TASK GOAL:
Copy the material below word for word, beginning with the line that contains "Describe the element at coordinates (787, 788)" and ending with the line that contains "The image size is (1366, 722). I".

ROWS:
***

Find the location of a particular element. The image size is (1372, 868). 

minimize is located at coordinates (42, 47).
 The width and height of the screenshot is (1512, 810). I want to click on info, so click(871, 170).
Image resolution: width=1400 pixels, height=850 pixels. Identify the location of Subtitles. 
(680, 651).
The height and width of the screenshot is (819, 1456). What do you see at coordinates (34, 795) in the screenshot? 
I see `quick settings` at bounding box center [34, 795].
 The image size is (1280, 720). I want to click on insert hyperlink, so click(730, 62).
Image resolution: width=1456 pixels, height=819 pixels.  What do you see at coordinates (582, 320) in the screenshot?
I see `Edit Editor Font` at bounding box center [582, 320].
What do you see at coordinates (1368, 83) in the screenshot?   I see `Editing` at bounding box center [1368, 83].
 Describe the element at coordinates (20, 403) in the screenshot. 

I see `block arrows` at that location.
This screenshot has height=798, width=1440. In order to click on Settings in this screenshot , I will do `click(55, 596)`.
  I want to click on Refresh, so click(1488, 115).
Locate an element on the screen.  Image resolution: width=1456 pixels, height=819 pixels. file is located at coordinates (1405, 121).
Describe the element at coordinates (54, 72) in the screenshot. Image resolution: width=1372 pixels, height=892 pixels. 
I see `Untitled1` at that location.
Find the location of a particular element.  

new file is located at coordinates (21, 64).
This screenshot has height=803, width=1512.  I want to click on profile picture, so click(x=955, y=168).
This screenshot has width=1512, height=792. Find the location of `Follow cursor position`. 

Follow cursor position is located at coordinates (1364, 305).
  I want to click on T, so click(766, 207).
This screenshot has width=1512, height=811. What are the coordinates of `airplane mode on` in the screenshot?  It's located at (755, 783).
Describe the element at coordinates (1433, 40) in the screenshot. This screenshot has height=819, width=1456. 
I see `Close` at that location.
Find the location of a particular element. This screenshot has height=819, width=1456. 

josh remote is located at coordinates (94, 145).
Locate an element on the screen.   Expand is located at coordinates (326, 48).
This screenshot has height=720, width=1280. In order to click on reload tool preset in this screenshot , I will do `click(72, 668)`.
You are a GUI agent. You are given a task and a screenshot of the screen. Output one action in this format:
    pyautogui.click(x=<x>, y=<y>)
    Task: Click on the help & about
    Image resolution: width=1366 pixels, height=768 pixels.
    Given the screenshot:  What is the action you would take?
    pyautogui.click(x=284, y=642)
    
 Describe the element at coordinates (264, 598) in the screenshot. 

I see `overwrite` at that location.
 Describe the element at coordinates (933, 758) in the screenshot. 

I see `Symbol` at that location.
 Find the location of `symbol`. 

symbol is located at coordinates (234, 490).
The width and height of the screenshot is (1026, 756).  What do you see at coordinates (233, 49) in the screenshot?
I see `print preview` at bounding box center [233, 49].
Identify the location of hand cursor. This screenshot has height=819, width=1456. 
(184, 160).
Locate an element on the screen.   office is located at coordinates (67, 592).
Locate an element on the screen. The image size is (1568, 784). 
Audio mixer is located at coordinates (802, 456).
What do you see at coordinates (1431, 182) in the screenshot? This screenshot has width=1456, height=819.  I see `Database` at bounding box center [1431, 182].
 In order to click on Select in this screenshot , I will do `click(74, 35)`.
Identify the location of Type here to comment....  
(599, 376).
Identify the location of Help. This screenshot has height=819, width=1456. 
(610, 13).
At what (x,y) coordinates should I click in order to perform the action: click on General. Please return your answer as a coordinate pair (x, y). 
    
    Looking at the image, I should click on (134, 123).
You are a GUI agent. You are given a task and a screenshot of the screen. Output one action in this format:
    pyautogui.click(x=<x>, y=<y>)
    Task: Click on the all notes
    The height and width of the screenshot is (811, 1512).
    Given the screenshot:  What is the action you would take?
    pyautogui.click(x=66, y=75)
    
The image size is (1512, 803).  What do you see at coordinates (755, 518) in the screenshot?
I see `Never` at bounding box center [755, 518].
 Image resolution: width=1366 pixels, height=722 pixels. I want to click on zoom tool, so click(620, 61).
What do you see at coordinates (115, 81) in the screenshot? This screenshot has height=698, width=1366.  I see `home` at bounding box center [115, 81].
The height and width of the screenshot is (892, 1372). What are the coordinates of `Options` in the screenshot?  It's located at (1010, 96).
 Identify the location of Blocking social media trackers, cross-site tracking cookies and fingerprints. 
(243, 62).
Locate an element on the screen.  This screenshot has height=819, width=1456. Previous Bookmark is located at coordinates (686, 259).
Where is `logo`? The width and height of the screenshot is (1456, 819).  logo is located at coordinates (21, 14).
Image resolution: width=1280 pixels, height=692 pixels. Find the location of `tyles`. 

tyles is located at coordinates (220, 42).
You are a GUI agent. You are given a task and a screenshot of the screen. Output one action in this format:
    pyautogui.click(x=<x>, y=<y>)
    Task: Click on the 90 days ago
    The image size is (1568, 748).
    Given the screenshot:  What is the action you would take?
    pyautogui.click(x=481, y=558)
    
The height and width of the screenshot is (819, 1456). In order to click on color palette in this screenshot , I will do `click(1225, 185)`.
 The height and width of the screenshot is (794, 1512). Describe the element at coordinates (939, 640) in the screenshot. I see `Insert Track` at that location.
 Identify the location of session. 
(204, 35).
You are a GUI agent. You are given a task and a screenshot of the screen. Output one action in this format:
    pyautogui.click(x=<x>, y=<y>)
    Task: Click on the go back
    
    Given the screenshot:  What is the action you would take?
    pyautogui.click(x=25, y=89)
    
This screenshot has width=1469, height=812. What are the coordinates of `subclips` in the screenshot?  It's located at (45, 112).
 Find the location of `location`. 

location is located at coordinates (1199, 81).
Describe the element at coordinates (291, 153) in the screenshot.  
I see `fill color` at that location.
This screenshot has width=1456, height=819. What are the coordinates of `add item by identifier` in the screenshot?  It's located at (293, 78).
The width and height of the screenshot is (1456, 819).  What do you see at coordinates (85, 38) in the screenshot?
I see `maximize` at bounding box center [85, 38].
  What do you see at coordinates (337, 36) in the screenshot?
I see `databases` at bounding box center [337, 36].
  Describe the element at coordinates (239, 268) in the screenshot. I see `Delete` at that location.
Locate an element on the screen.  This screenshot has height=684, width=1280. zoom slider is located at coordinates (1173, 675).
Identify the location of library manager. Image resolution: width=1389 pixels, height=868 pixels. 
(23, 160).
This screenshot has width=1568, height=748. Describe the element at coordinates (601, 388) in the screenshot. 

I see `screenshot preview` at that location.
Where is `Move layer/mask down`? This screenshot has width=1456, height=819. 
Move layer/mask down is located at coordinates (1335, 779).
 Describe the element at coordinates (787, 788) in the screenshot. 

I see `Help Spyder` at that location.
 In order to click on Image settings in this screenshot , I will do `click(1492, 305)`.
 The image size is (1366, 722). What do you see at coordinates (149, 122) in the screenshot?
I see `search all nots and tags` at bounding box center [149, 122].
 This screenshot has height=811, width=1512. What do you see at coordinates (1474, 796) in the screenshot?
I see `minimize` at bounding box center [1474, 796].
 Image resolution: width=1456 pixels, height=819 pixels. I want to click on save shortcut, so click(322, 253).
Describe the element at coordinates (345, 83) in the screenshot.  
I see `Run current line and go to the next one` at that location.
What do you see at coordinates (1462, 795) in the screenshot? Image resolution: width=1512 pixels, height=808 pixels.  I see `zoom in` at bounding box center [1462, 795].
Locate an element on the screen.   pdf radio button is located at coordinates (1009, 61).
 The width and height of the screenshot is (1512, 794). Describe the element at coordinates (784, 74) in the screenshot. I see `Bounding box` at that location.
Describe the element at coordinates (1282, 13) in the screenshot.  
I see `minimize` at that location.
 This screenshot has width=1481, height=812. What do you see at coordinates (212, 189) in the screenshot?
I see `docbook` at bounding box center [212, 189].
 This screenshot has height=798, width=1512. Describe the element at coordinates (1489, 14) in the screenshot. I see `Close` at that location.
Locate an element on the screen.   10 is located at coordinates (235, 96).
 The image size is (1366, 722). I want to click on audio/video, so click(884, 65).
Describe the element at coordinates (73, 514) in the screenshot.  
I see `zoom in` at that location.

***

COMPLETED TASK:
 Describe the element at coordinates (787, 788) in the screenshot. 

I see `Help Spyder` at that location.
 In order to click on Image settings in this screenshot , I will do `click(1492, 305)`.
 The image size is (1366, 722). What do you see at coordinates (149, 122) in the screenshot?
I see `search all nots and tags` at bounding box center [149, 122].
 This screenshot has height=811, width=1512. What do you see at coordinates (1474, 796) in the screenshot?
I see `minimize` at bounding box center [1474, 796].
 Image resolution: width=1456 pixels, height=819 pixels. I want to click on save shortcut, so click(322, 253).
Describe the element at coordinates (345, 83) in the screenshot.  
I see `Run current line and go to the next one` at that location.
What do you see at coordinates (1462, 795) in the screenshot? Image resolution: width=1512 pixels, height=808 pixels.  I see `zoom in` at bounding box center [1462, 795].
Locate an element on the screen.   pdf radio button is located at coordinates (1009, 61).
 The width and height of the screenshot is (1512, 794). Describe the element at coordinates (784, 74) in the screenshot. I see `Bounding box` at that location.
Describe the element at coordinates (1282, 13) in the screenshot.  
I see `minimize` at that location.
 This screenshot has width=1481, height=812. What do you see at coordinates (212, 189) in the screenshot?
I see `docbook` at bounding box center [212, 189].
 This screenshot has height=798, width=1512. Describe the element at coordinates (1489, 14) in the screenshot. I see `Close` at that location.
Locate an element on the screen.   10 is located at coordinates (235, 96).
 The image size is (1366, 722). I want to click on audio/video, so click(884, 65).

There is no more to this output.